What is being asked:
Could you transcribe every record below exactly as it stands?

□ □ □ □

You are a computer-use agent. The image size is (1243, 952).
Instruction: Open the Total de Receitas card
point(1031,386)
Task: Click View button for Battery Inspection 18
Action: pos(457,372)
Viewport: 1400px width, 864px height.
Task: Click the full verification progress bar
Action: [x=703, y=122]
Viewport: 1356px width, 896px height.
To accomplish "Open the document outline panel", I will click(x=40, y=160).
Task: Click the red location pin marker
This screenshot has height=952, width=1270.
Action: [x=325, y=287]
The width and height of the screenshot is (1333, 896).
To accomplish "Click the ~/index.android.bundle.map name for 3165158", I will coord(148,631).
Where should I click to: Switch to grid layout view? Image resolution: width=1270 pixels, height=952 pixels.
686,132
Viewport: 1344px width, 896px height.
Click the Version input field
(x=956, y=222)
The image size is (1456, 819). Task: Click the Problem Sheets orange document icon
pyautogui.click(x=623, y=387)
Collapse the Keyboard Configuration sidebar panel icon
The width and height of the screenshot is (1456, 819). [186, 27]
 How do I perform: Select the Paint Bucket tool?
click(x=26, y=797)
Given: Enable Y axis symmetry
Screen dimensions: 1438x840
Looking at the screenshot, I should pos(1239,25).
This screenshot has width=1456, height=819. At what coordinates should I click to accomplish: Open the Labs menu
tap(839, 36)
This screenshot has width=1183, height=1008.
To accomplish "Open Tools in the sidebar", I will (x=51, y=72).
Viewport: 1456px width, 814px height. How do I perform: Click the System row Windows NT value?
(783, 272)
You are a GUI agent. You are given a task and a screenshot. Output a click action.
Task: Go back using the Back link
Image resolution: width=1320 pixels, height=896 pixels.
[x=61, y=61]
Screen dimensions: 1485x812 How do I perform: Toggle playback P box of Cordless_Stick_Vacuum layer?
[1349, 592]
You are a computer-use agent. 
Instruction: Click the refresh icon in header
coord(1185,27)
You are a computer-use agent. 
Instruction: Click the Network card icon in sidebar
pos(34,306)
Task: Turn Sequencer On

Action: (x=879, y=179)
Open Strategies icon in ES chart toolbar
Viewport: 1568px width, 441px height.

□ □ □ □

Solution:
You are a computer-use agent. The image size is (1243, 952).
Instruction: Open the Total de Receitas card
point(1031,386)
Task: Click View button for Battery Inspection 18
Action: pos(457,372)
Viewport: 1400px width, 864px height.
Task: Click the full verification progress bar
Action: [x=703, y=122]
Viewport: 1356px width, 896px height.
To accomplish "Open the document outline panel", I will click(x=40, y=160).
Task: Click the red location pin marker
This screenshot has height=952, width=1270.
Action: [x=325, y=287]
The width and height of the screenshot is (1333, 896).
To accomplish "Click the ~/index.android.bundle.map name for 3165158", I will coord(148,631).
Where should I click to: Switch to grid layout view? Image resolution: width=1270 pixels, height=952 pixels.
686,132
Viewport: 1344px width, 896px height.
Click the Version input field
(x=956, y=222)
The image size is (1456, 819). Task: Click the Problem Sheets orange document icon
pyautogui.click(x=623, y=387)
Collapse the Keyboard Configuration sidebar panel icon
The width and height of the screenshot is (1456, 819). [186, 27]
 How do I perform: Select the Paint Bucket tool?
click(x=26, y=797)
Given: Enable Y axis symmetry
Screen dimensions: 1438x840
Looking at the screenshot, I should pos(1239,25).
This screenshot has width=1456, height=819. At what coordinates should I click to accomplish: Open the Labs menu
tap(839, 36)
This screenshot has width=1183, height=1008.
To accomplish "Open Tools in the sidebar", I will (x=51, y=72).
Viewport: 1456px width, 814px height. How do I perform: Click the System row Windows NT value?
(783, 272)
You are a GUI agent. You are given a task and a screenshot. Output a click action.
Task: Go back using the Back link
Image resolution: width=1320 pixels, height=896 pixels.
[x=61, y=61]
Screen dimensions: 1485x812 How do I perform: Toggle playback P box of Cordless_Stick_Vacuum layer?
[1349, 592]
You are a computer-use agent. 
Instruction: Click the refresh icon in header
coord(1185,27)
You are a computer-use agent. 
Instruction: Click the Network card icon in sidebar
pos(34,306)
Task: Turn Sequencer On

Action: (x=879, y=179)
Open Strategies icon in ES chart toolbar
Viewport: 1568px width, 441px height.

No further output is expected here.